Workers in the Hunter agitated for the eight-hour day before the movement had a name, before most unions had local branches, and before any government was willing to concede without a fight. The industries built by these workers tell a continuous story of skilled hands and organised labour, from the railway workshops of the 1870s to the Walsh Island Dockyard, where 2,500 tradespeople built ships, bridges and buses. Generations poured steel at BHP from 1915 until its closure in 1999, and today, workers at Tomago continue to fight for wages that keep pace with the cost of living.
This year's May Day theme celebrates unions and the industries workers have built, but it is not a nostalgic exercise. The transition away from these industries is coming, and it will either be managed in the interests of workers and communities or it won't. The difference between these outcomes depends on whether workers are organised, whether unions have a seat at the table, and whether the labour movement is prepared to fight for a just transition rather than accept whatever is offered.

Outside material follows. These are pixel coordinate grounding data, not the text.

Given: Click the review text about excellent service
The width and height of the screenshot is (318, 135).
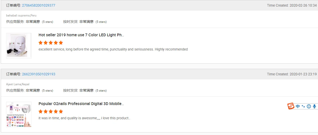Looking at the screenshot, I should 113,49.
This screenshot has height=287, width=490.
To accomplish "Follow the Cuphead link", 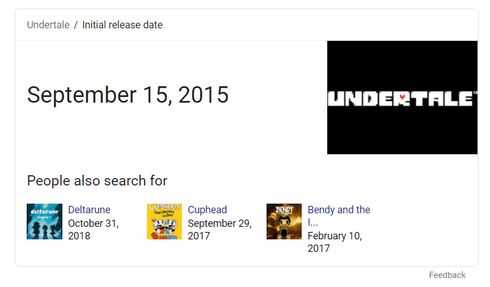I will point(207,210).

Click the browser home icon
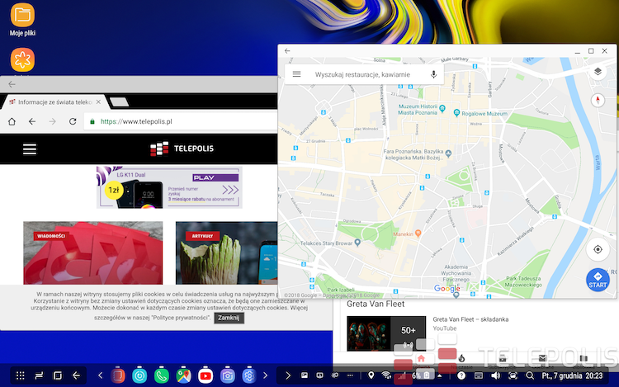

The founding generation of the Newcastle Trades Hall Council knew that workers do not receive fairness; they win it. Every standard taken for granted today—the weekend, annual leave, superannuation, penalty rates and the right to organise—was won by people told those things were impossible, unreasonable or bad for the economy. They were told to be grateful for what they had, but they marched instead.
On May Day 2026, workers will march again, not because the fight is over, but because it never is. The union movement built this region, and Hunter Workers built the union movement. The march is a call for a seat at the table in shaping the Hunter's future.